I am a big fan of what Sean and you are trying to do–I wrote up a chapter about it this weekend, actually. I’m worried that you both have worked for companies where a lot of work has been done to identify relevant dimensions (metrics and categories) and automate causality (or rather: estimating factors on a pre-existing causal graph because that’s the slight of hands the word “causality” does) made sense once you’ve reached that level of maturity.

But to reach that point, before having relevant dimensions, there has to be a lot of work, generally motivated by disappointing experiments. “Why didn’t that work?” is often answered by “Because our goal is too remote from our actions—here’s a better proxy” or “Because this change only makes sense to 8% of our users, here’s how we can split them.”

I’m worried that too many people will think the tool itself is enough and not a complement to the maturity in understanding a company’s user. This ‘solutionism’ is widespread among Data tools: https://www.linkedin.com/posts/bertilhatt_the-potential-gap-...


Thank you for clarifying.

Reading some of your posts I think we agree more than disagree. A big difference from most new analytics tools you see today is that we don't want to provide a magic "solution" (which is bound to over-promise and under-deliver) but rather a generic tool to quickly define and try out different business categories on the data.

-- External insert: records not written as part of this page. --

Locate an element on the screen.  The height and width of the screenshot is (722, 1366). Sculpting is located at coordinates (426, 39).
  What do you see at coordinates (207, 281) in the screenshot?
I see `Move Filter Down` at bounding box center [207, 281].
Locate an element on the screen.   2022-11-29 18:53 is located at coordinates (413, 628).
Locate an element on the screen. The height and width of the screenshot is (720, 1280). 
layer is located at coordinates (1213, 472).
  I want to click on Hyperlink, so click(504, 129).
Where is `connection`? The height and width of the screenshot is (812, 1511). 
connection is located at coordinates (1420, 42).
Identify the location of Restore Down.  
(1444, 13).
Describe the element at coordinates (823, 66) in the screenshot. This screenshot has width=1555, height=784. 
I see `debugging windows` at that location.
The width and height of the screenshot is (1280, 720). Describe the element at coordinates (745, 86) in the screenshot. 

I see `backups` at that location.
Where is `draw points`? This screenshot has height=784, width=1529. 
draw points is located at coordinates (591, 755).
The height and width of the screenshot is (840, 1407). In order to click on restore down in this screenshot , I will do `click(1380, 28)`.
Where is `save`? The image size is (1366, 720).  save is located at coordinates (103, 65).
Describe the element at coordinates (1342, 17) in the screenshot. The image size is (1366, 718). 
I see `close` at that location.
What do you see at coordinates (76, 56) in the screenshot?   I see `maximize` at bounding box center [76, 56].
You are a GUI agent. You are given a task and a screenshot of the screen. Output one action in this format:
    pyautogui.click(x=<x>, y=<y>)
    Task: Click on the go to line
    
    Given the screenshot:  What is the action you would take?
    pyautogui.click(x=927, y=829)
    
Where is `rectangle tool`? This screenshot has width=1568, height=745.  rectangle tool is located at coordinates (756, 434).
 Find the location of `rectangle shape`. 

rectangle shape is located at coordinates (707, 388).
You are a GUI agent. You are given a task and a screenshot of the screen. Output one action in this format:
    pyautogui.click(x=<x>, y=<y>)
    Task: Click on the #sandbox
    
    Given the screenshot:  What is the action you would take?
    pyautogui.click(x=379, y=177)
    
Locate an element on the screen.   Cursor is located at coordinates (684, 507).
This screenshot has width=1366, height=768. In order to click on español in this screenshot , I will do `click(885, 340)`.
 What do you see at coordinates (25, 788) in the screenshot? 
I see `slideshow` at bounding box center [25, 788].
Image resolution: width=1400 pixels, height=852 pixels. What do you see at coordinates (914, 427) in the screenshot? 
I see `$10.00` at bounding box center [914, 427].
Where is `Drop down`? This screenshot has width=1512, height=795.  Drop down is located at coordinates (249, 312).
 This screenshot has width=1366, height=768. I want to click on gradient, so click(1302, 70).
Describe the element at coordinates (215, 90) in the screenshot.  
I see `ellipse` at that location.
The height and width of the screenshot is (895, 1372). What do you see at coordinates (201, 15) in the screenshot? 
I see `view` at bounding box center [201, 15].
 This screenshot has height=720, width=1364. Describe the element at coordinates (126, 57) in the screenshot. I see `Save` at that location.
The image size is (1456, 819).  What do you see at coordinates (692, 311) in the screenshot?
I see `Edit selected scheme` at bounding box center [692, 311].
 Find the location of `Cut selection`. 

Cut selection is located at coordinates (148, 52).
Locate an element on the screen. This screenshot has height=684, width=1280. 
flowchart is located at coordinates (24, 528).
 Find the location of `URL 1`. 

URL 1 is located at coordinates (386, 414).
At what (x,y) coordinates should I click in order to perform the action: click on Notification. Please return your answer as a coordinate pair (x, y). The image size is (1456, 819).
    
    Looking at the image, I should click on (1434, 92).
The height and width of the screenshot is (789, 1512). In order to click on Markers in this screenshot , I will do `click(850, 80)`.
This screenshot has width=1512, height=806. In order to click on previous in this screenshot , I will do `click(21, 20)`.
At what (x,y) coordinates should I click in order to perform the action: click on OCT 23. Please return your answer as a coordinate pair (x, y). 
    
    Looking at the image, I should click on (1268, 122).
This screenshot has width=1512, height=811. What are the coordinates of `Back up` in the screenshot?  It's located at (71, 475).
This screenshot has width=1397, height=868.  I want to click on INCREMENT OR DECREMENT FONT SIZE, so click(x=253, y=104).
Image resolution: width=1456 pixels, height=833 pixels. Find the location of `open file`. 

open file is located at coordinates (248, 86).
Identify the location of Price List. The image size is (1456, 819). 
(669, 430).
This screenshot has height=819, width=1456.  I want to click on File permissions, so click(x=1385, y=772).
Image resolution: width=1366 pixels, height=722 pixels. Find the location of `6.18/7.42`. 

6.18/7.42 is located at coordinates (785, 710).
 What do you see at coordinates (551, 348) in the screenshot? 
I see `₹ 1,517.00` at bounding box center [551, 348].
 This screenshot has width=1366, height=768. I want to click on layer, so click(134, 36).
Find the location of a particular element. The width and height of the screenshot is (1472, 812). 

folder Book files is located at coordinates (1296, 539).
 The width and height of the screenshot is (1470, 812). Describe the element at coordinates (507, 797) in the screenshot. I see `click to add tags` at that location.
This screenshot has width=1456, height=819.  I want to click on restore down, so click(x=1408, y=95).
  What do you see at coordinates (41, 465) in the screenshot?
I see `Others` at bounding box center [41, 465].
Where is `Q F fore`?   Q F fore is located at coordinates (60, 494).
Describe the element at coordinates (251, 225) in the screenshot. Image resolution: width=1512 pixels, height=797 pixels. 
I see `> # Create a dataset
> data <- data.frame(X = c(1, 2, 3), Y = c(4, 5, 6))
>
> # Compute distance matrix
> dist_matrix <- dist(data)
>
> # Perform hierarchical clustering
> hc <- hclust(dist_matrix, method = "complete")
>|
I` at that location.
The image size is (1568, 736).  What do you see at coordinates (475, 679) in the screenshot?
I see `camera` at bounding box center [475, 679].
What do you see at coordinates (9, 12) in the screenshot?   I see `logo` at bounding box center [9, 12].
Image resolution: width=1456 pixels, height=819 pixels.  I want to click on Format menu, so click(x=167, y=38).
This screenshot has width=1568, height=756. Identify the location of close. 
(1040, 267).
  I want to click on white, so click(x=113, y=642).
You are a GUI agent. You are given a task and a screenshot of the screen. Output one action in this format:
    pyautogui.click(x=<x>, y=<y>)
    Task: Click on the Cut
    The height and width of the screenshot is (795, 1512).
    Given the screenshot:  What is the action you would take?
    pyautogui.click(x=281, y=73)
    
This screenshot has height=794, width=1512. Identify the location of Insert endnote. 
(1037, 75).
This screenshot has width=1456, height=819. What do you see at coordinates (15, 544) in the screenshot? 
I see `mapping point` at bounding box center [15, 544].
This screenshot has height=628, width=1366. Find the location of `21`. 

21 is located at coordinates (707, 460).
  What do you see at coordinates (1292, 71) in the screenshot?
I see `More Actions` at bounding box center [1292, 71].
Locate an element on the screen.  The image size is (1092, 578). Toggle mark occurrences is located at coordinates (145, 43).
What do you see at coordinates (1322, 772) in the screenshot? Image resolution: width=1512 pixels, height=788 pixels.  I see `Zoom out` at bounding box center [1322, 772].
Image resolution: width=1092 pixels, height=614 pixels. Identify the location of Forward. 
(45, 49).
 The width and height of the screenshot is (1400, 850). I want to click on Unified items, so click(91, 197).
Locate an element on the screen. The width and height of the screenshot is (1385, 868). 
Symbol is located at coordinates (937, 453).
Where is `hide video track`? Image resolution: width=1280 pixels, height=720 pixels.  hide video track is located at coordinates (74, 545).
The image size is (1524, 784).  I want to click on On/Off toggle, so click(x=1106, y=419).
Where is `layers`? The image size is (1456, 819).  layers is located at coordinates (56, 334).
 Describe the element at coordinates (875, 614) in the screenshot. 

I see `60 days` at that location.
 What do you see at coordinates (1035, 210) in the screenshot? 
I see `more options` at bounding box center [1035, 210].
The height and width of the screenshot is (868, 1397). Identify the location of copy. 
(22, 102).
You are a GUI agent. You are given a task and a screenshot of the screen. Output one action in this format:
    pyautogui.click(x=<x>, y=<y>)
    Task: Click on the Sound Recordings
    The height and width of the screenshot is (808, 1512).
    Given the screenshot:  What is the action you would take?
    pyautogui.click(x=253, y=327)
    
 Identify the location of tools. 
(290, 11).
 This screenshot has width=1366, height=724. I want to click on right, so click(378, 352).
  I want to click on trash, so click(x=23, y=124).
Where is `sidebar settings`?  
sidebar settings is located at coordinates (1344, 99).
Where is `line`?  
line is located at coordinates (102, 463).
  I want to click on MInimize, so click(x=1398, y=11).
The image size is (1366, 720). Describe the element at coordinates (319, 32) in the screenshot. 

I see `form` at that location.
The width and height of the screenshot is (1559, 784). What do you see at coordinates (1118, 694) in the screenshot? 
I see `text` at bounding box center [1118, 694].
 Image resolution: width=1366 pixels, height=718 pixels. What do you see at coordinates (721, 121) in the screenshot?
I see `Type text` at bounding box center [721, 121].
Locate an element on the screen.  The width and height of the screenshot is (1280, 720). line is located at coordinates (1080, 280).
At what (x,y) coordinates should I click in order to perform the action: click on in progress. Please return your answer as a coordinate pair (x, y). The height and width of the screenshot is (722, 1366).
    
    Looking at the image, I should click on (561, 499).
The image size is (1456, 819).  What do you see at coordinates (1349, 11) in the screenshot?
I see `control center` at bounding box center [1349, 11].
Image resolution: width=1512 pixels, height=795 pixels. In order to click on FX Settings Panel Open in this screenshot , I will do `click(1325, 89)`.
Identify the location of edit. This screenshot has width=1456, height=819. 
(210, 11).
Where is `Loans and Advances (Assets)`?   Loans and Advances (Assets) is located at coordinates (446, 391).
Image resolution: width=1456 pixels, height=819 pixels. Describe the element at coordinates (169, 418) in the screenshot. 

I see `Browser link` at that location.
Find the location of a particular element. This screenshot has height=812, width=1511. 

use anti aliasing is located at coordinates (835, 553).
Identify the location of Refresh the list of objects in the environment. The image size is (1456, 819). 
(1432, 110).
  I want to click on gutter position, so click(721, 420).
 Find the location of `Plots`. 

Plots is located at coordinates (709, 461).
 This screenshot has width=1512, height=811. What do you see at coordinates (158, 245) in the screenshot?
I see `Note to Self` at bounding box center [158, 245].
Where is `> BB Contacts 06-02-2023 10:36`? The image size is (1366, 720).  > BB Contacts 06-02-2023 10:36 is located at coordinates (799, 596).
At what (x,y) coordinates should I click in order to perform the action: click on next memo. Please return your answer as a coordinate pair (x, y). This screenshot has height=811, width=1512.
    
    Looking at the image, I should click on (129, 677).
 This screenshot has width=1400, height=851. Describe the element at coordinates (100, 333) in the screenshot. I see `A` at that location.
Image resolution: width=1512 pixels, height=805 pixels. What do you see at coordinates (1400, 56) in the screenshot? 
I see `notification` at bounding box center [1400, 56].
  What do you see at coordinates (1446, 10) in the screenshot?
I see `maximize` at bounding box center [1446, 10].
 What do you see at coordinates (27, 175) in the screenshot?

Followed you on LinkedIn for more in-depth takes.


It is likely to be cheaper and quicker to run a counterfactual test in the computer than in real life.

The question is how reliable it is.


> As a result only a small number of business decisions today rely on a/b tests.

The default for all code changes at Netflix is they’re A/B tested.


an expensive test is better than an expensive mistake :) within the scale of hundreds of decisions made with inherent bias of the product/biz/ops teams that direction misalignment can be catastrophic


You can apply it to estimate the impact of any business decision if you have data, so not only IT companies can benefit from it. However, the problem arises when the results don't align with the business's expectations. I have firsthand experience with projects being abandoned simply because the results didn't meet expectations.